* [TEXT PROVIDED]:

Moyamoya disease

Treatment of moyamoya disease

Some medications to improve blood flow may be used as drug treatments, but have no effect in improving symptoms or preventing hemorrhage.

Hemorrhage requires emergency treatment, and surgery is performed to remove the blood from inside the brain. No effective treatment is capable of directly opening the blocked large blood vessels. A method called "revascularization" is widely used to further supplement the flow of blood in order to prevent blood flow in the "puff of smoke" vessels that compensate for the blockage from decreasing and causing sudden ischemic symptoms. Good blood flow is still maintained underneath the skin on the outside of the skull, even if blood flow to the brain has decreased. The most common revascularization procedure is to join the superficial temporal artery, which runs beneath the skin, to the middle cerebral artery on the surface of the brain by means of an anastomosis (vascular connection) (Figure 1). Another operation is to transplant the superficial temporal artery to the surface of the brain together with its surrounding tissue, which has abundant blood flow. Yet another option uses the temporal muscle from the surface of the skull to cover the surface of the brain. Moyamoya disease reduces blood flow to both sides of the brain, so each side is treated separately with an interval of several months between treatments.

* [QUESTIONS TO ANSWER]:
1. List each revascularization operation that the passage on treating moyamoya disease describes.
2. From the passage on treating moyamoya disease, extract the words from "Treatment of moyamoya" up to and including "or preventing hemorrhage.".
3. Extend the passage on treating moyamoya disease, picking up after its final sentence.
The lines that follow are separate material and have nothing to do with the moyamoya disease passage.

* [EXCERPTED RECORDS]:

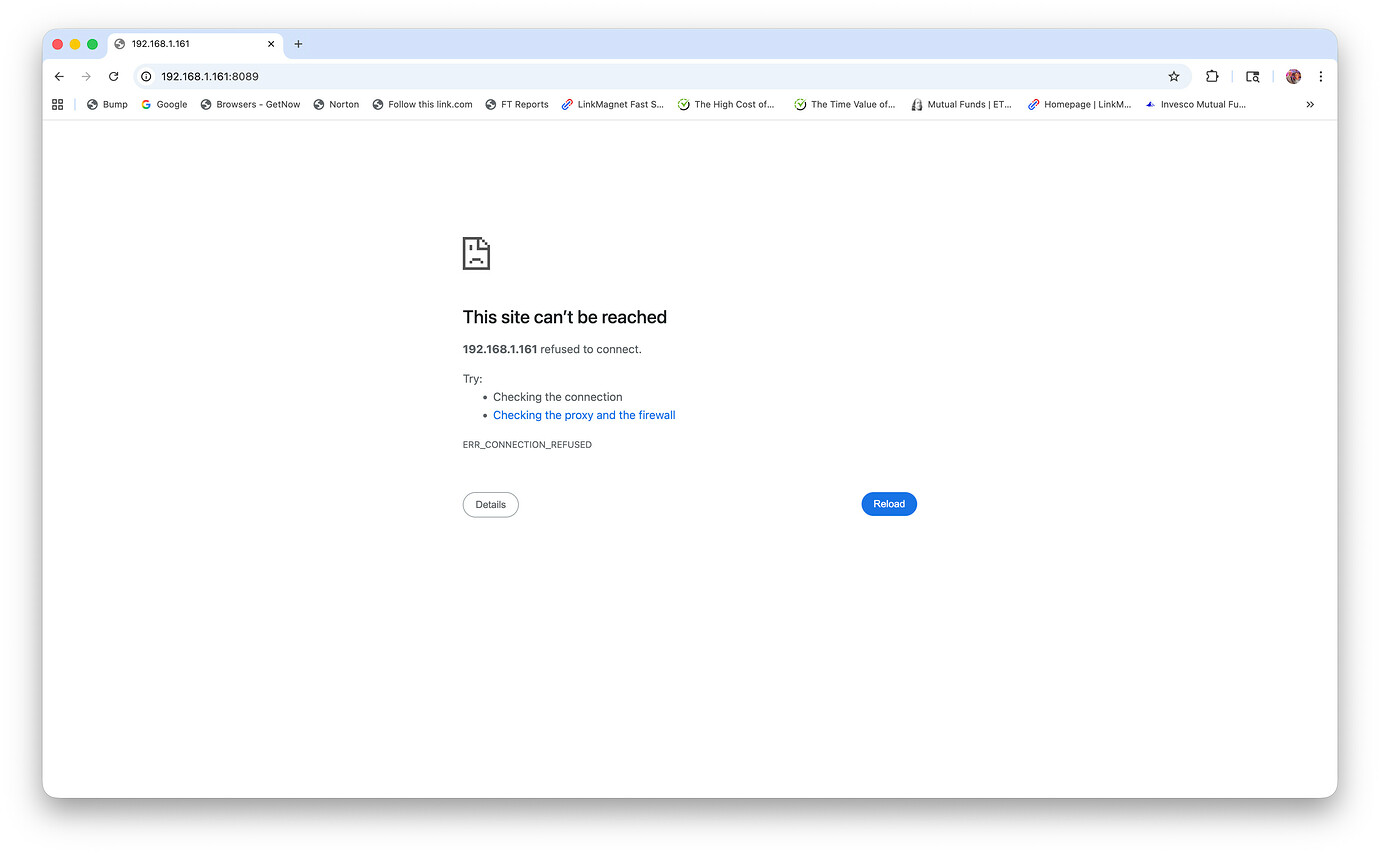Open the Chrome three-dot menu

point(1321,76)
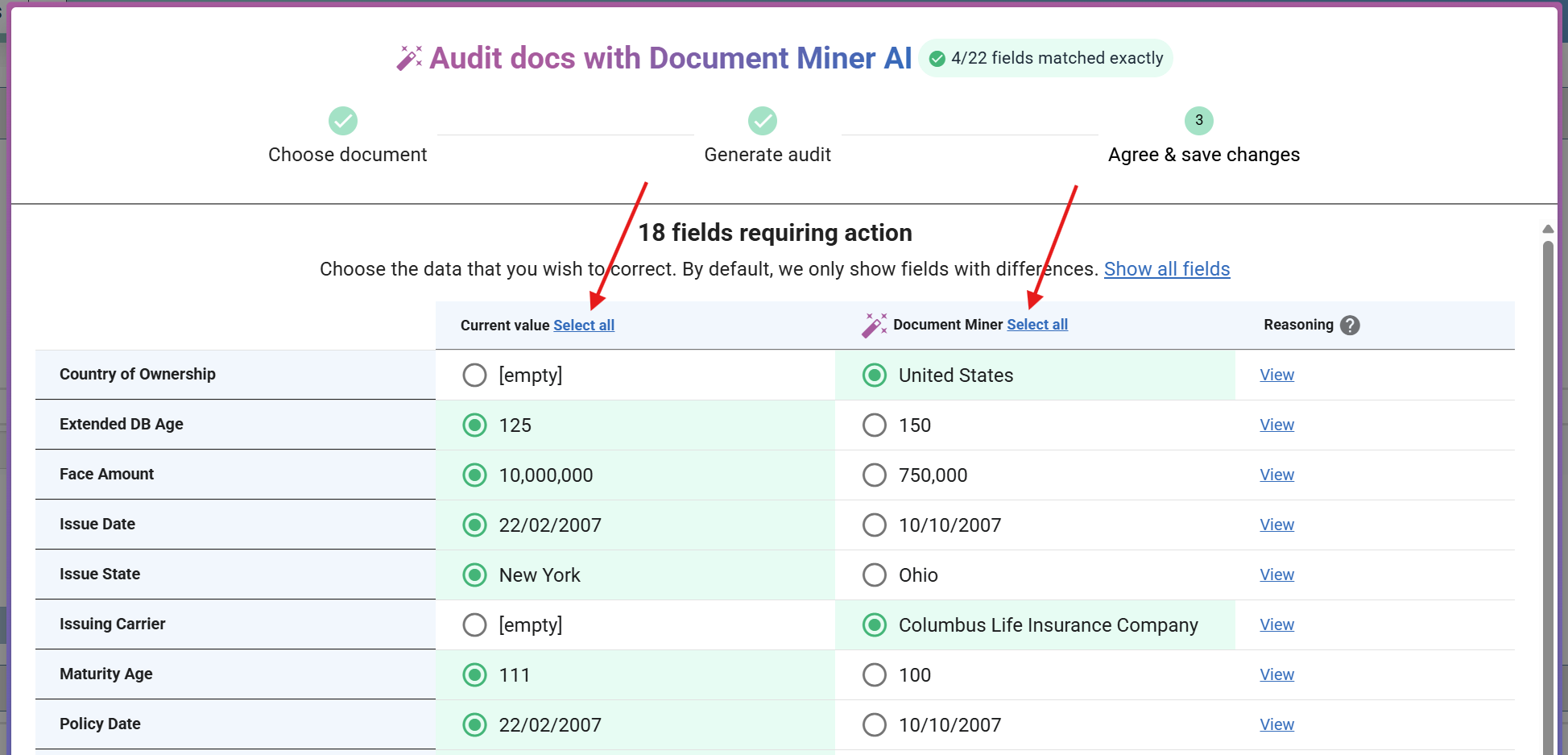Select 750,000 for Face Amount
Viewport: 1568px width, 755px height.
pos(874,475)
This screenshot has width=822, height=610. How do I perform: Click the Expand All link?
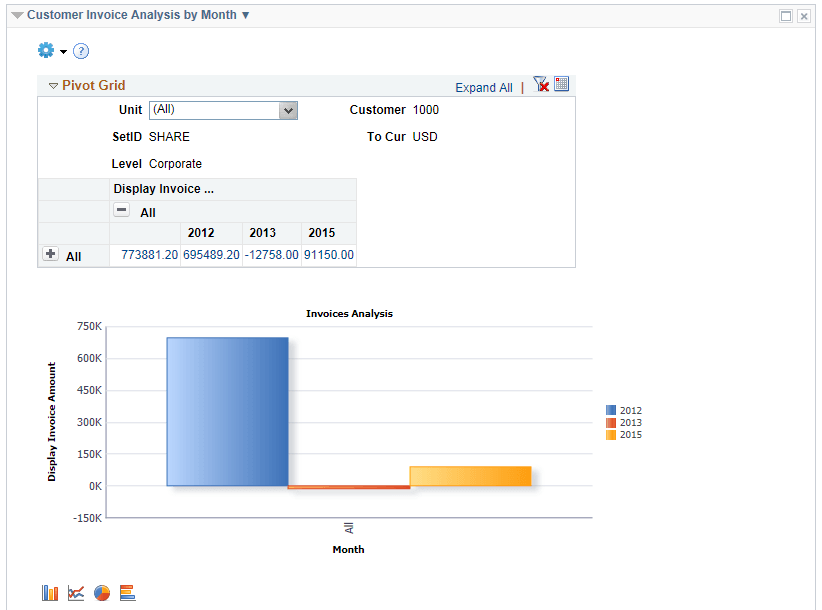pos(484,88)
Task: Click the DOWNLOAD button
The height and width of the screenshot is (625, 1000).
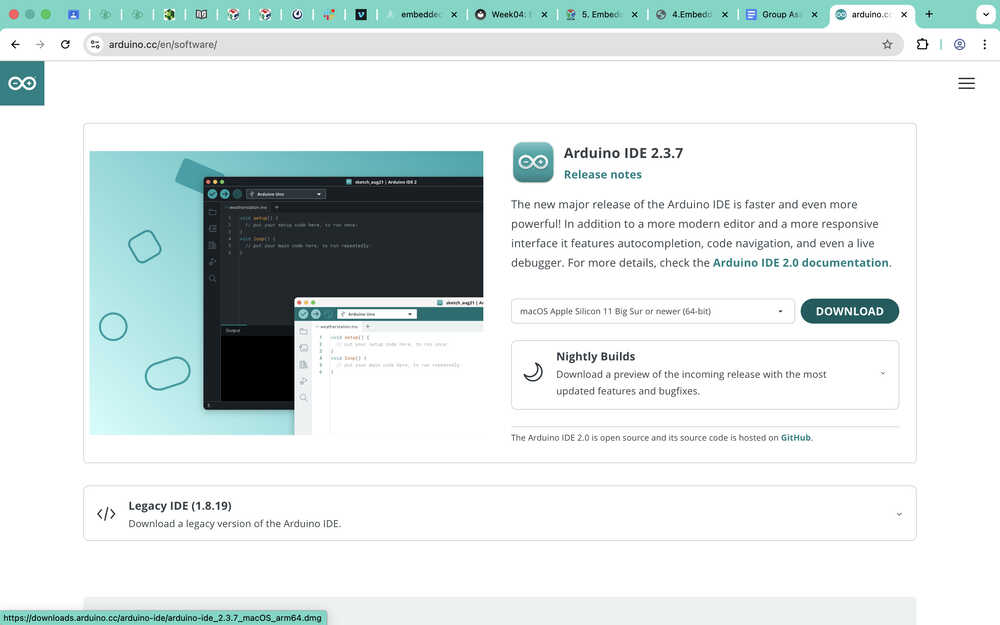Action: pos(849,311)
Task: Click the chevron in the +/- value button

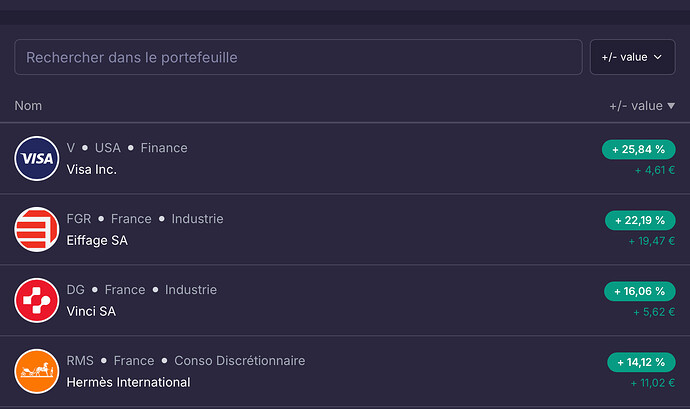Action: (657, 57)
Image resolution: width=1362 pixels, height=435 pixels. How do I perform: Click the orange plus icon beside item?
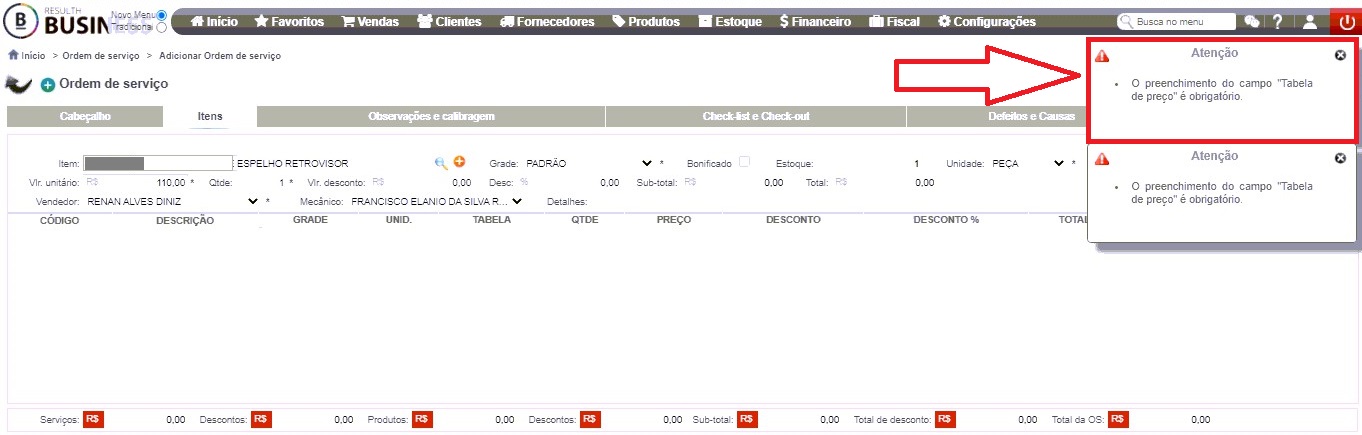pos(460,162)
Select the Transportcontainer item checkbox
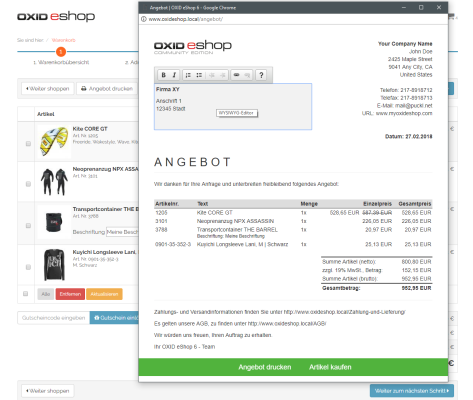Image resolution: width=473 pixels, height=400 pixels. (x=28, y=226)
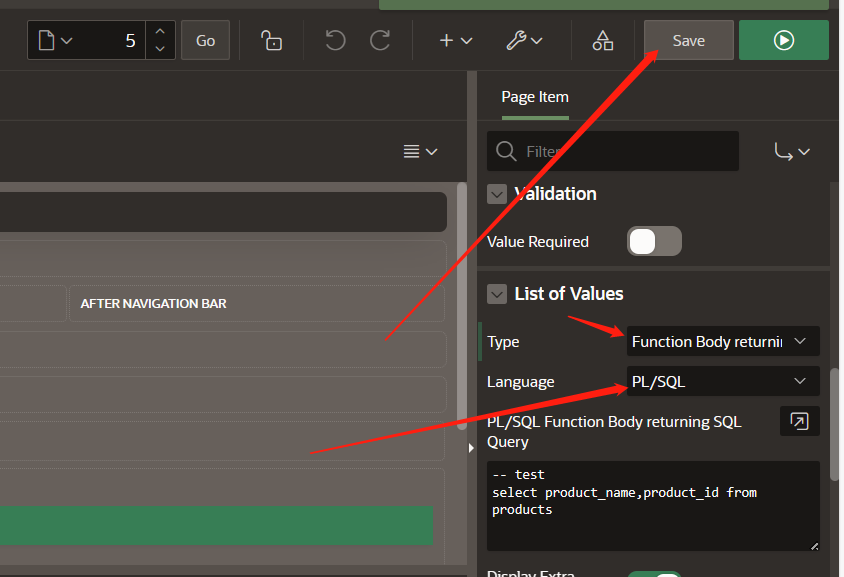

* [RESPONSES BY ITEM NUMBER]:
1.
- Joining the superficial temporal artery, which runs beneath the skin, to the middle cerebral artery on the surface of the brain by an anastomosis (vascular connection)
- Transplanting the superficial temporal artery to the surface of the brain together with its surrounding tissue, which has abundant blood flow
- Using the temporal muscle from the surface of the skull to cover the surface of the brain

2.
Treatment of moyamoya disease

Some medications to improve blood flow may be used as drug treatments, but have no effect in improving symptoms or preventing hemorrhage.

3.
[ Fig 1 : Anastomosis ]

Treatment Outcomes

Japan has a long history of the diagnosis and treatment of moyamoya disease. This means that moyamoya disease in children is known to show good prognosis if an appropriate anastomosis is performed.

In young children with rapidly progressing symptoms, however, moyamoya disease may cause persistent neurological and cognitive impairment.

In adult-type moyamoya disease, in which hemorrhage frequently occurs, severe aftereffects may remain, depending on the amount and location of hemorrhage. In the case of major hemorrhage, a high risk of death may sometimes be seen. Compared with the ischemic type, the hemorrhagic type has the following problems:

  1. more severe symptoms;
  2. an 18-40% risk of recurrent hemorrhage, which not infrequently occurs even 10-20 years later; and
  3. a lack of effective methods of treatment for preventing hemorrhage.